Fideicomisos inmobiliarios: Una realidad en la República Dominicana

Por Joan Feliz

Con la promulgación y puesta en práctica de la ley 189-11 sobre Desarrollo del Mercado Hipotecario y el Fideicomiso en la República Dominicana, y con la única intención de la misma de apoyar políticas que viabilicen el desarrollo de proyectos habitacionales, principalmente viviendas de bajo costo, es cuando llega el país la figura del fideicomiso inmobiliario.

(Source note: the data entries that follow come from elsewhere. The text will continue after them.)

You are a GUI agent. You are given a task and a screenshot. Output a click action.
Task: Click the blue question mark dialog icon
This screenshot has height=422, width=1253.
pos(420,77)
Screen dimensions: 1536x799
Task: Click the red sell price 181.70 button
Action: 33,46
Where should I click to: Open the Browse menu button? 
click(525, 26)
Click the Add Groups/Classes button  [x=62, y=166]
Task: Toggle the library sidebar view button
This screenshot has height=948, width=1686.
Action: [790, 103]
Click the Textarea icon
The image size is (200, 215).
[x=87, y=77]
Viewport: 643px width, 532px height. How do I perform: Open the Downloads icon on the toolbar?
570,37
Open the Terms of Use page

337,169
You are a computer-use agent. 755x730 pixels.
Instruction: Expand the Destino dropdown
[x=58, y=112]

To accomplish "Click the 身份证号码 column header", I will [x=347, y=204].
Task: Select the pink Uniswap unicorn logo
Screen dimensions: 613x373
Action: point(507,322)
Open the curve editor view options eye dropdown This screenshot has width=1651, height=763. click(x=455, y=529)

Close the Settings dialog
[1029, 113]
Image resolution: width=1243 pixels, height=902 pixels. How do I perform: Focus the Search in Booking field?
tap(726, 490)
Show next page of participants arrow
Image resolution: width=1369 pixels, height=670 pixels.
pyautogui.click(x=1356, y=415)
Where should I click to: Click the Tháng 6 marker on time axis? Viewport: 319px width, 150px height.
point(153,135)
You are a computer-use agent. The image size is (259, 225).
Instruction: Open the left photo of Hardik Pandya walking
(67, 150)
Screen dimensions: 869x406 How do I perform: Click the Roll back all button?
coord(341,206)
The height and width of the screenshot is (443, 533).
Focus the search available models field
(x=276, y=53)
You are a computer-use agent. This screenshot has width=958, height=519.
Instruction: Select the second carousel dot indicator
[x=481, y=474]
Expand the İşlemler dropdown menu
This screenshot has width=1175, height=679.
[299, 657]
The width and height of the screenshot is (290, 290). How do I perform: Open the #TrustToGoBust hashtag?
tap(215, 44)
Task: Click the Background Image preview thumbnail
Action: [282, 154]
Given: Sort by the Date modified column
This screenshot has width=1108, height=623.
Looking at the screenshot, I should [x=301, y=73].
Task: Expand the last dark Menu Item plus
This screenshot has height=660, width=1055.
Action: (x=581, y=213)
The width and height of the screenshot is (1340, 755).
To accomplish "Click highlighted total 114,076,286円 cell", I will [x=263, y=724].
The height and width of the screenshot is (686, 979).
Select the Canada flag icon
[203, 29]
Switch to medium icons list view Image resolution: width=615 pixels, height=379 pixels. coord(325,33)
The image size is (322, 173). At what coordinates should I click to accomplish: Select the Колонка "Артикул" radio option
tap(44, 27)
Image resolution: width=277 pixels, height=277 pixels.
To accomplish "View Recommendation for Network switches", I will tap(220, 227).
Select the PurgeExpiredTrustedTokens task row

Aunque esta nueva manera de desarrollo de proyectos ha demostrado ser exitosa en otros países, no así en  nuestro país, en donde el fideicomiso es relativamente nuevo y por ello la mayoría de las personas desconocen sus ventajas tributarias y garantías en la protección del patrimonio, sin mencionar el acceso a financiación de distintos proyectos que ésta puede facilitar.

Sin embargo, cada día es más común ver personas, empresas e inversionistas acogerse a esta herramienta, y cómo no hacerlo si el fideicomiso inmobiliario es la opción más transparente independiente y segura para todas las partes, desde el propietario de los terrenos donde se construye el proyecto hasta los compradores finales pasando por los desarrolladores, los inversionistas y las instituciones financieras.

En el Fideicomiso Inmobiliario las obligaciones de todas las partes son claramente identificadas, y la figura del fiduciario que regularmente corresponde a las instituciones financieras se encarga de hacer cumplir lo anteriormente estipulado en el contrato, aún las demás partes no quieran cumplir con las obligaciones que le corresponden.

En la práctica funciona de la siguiente manera: el fiduciario se encarga de fungir como un ente imparcial por un lado que va captando el dinero de los inversionistas y compradores; y por otro lado va desembolsando al constructor mediante un control de cubicaciones, lo que le garantiza a los compradores que su dinero realmente se esté invirtiendo en la obra que pagaron, eliminando la vieja práctica de los constructores de tomar dinero del nuevo proyecto e invertirlo en terminación de proyectos más avanzados.

Por eso la importancia de contratar un fiduciario con experiencia que asegure una actuación prudente y diligente y que actúe profesionalmente en el ejercicio de su encargo. Lo recomendable seria que sean utilizadas las fiducias vinculadas a las entidades bancarias o a grupos económicos importantes, dado la alta reputación y credibilidad que tienen las mismas.

El fideicomiso inmobiliario se constituye en un gran aliado de la desgastada credibilidad de los constructores. También se convierte en un gran aliado de los desarrolladores y uno de los principales beneficios es que los fideicomisos inmobiliarios trabajan con una fase de preventa lo que permite al promotor conocer la viabilidad del proyecto previo a incurrir en gastos mayores, le da la posibilidad al constructor de no necesariamente adquirir el solar en el que se va a realizar el proyecto, y además obviamente acelera y potencializa las ventas, ya que elimina las dudas y desconfianza que pueda tener el comprador.

Otro beneficio considerable es que el fideicomiso puede emitir una garantía fiduciaria al acreedor que funciona como una garantía hipotecaria, pero no paga los impuestos de registro de hipoteca por lo que esto representa un ahorro al proyecto que necesiten financiamiento y una vez concluido el proyecto su proceso de extinción es corto y sencillo

Esta herramienta con apenas diez años se ha convertido en un pilar importante para el desarrollo inmobiliario y cada día es más usual ver grandes desarrolladores anunciar acuerdos de fideicomisos inmobiliarios tanto en la ciudad como en sectores turísticos (Samaná, Punta Cana, etc.), lo que demuestra que los fideicomisos inmobiliarios dan pasos agigantados a convertirse en el aliado principal de la construcción en el país.